Essas violências jesuíticas “faziam parte de um processo civilizador”, pois os cuidados indígenas às crianças eram vistos como retrógrados e atrasados. Os padres objetivavam que as crianças indígenas “não só abandonassem os costumes indígenas, mas passassem também a abominá-los” (Chaves, 2000).
Nas cartas, as jesuíticas reprovavam o que chamavam de “amor excessivo” que indígenas tinham com as crianças. Seu espanto diante da ausência de castigo dos pais é registrado em inúmeros documentos.
Para eles, o amor às crianças deveria ser sinônimo de castigo e conversão.

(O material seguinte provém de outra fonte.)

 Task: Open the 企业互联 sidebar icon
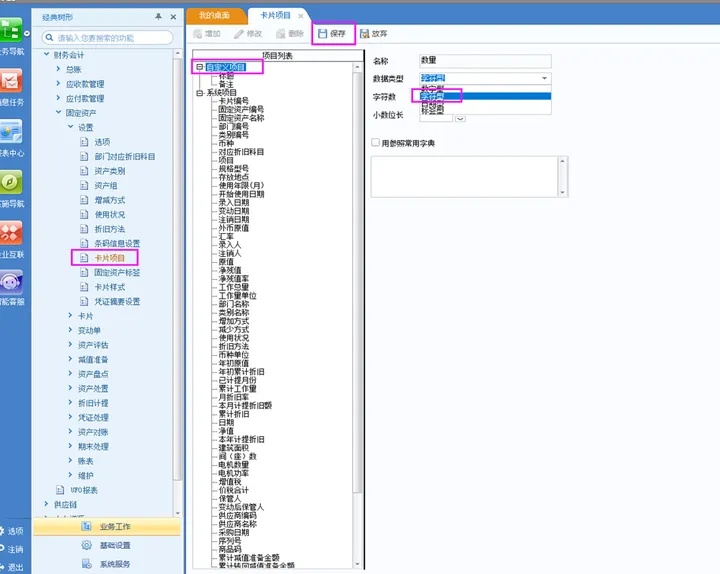point(12,234)
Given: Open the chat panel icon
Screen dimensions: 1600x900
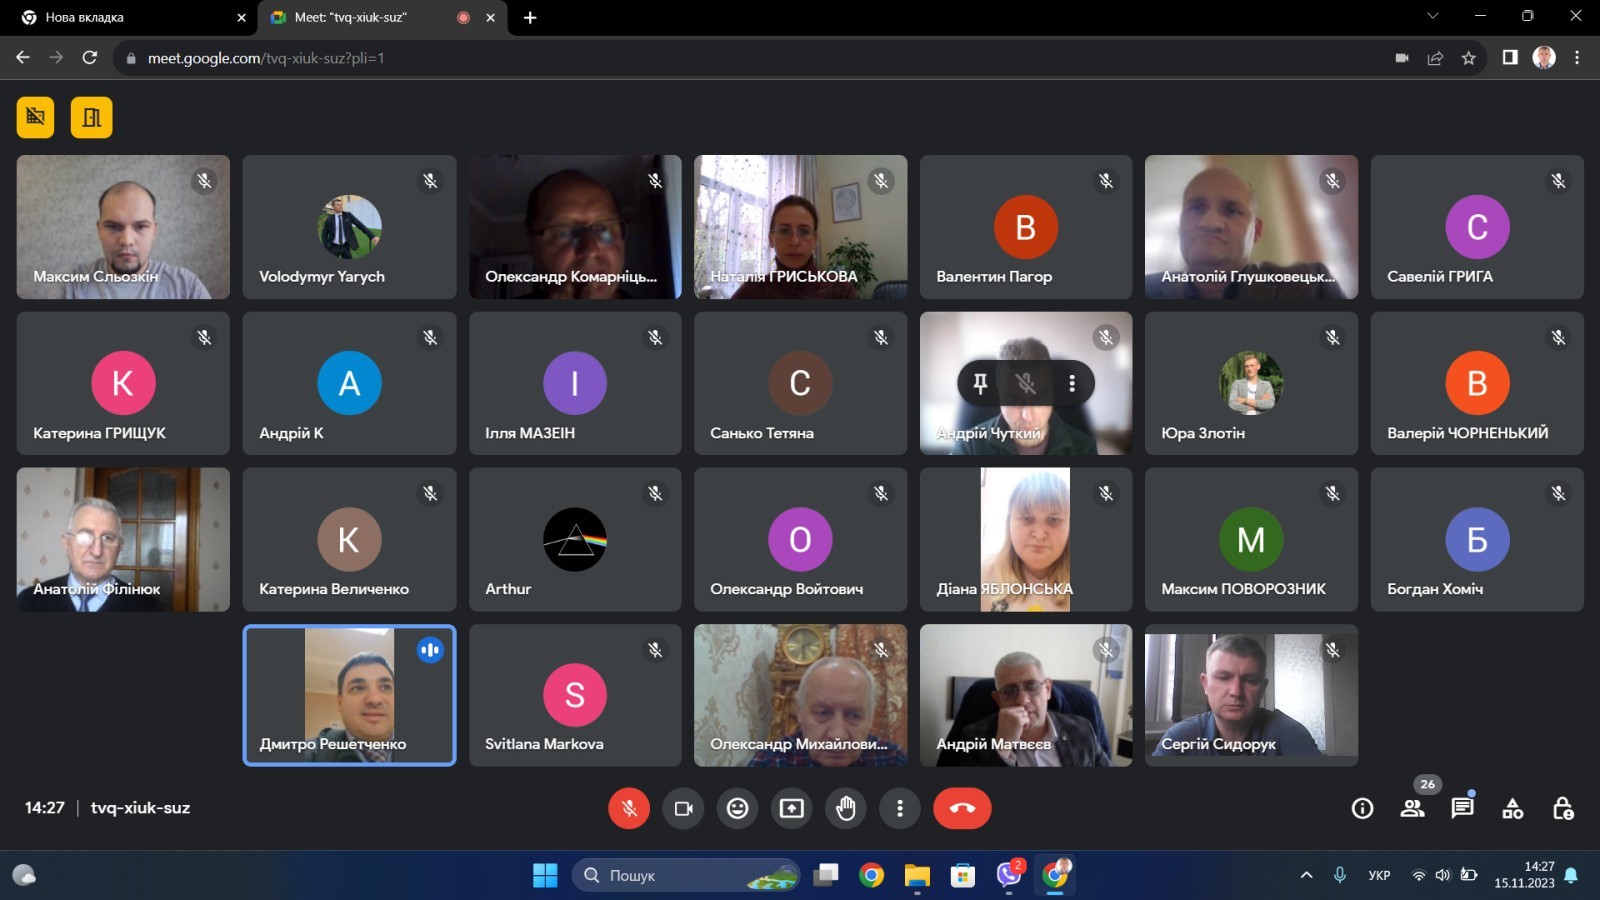Looking at the screenshot, I should 1462,808.
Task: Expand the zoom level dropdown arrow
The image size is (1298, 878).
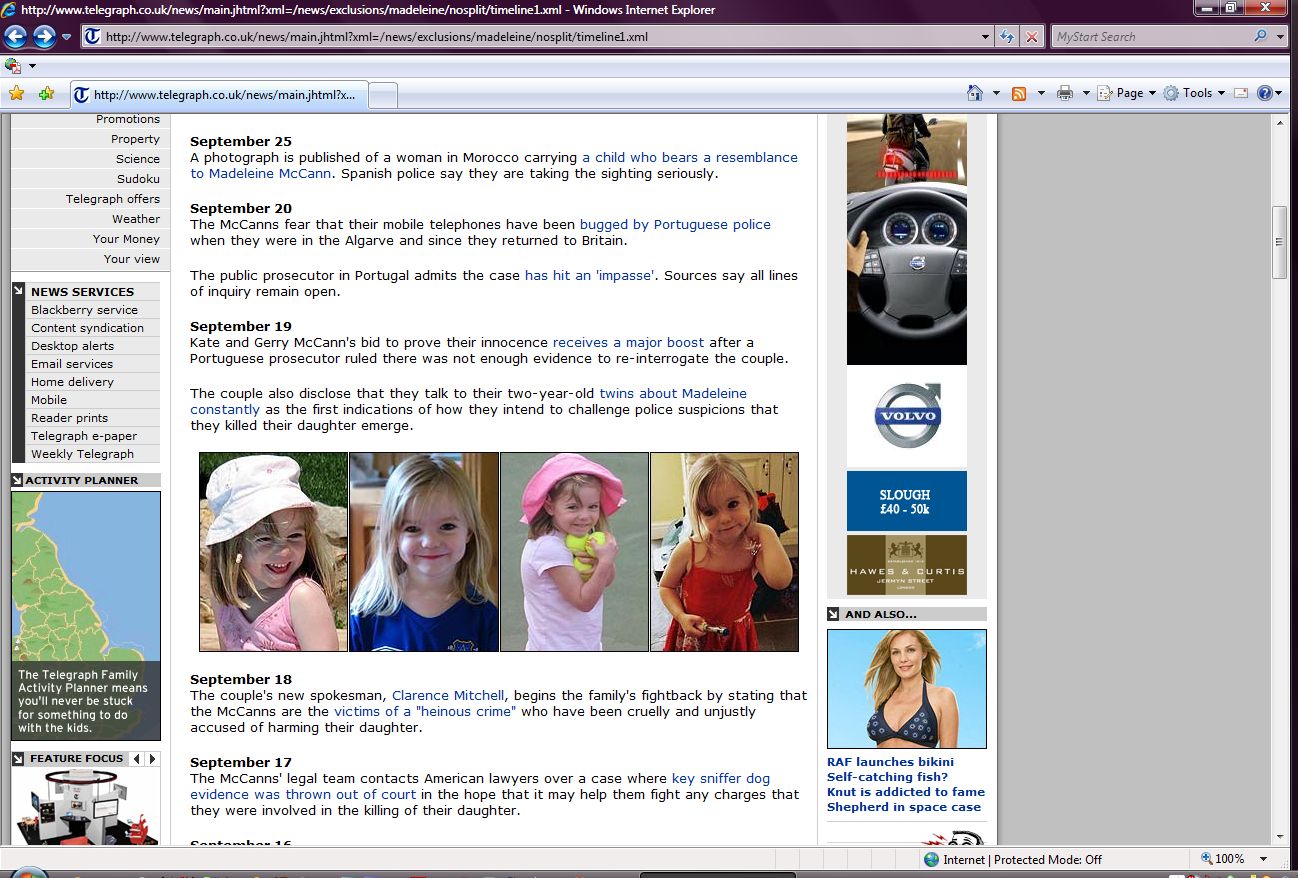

Criança só é bem vinda ali como fruto futuro, em que aquilo que supostamente virá é visto como algo necessariamente melhor do que aquilo que já existe, ou seja, um projeto de existência já valeria mais do que uma existência real de quem gesta, a Criança seria parte da premissa de progresso, evolução, desenvolvimento. A própria maternidade seria uma “evolução” para as mulheres.
Não é que realmente se importem com as crianças, ali elas são meros projetos civilizatórios, uma esperança de um mundo ainda mais cis hétero cristão.
Idealizar assim as crianças não é algo universal, natural e a-histórico, é fruto de uma relação específica com o tempo
Afinal, sem rebaixar essa vida em relação à vida futura, a promessa de ida ao céu nem faria sentido
Pessoas que gestam não são apenas veículos do futuro ideal de conservadores, são pessoas.
Esses que dizem se importar com as crianças, na verdade só amam o que elas poderiam ser. Nós, que lutamos pelo direito à autonomia, somos quem sempre cuidamos e amamos as crianças.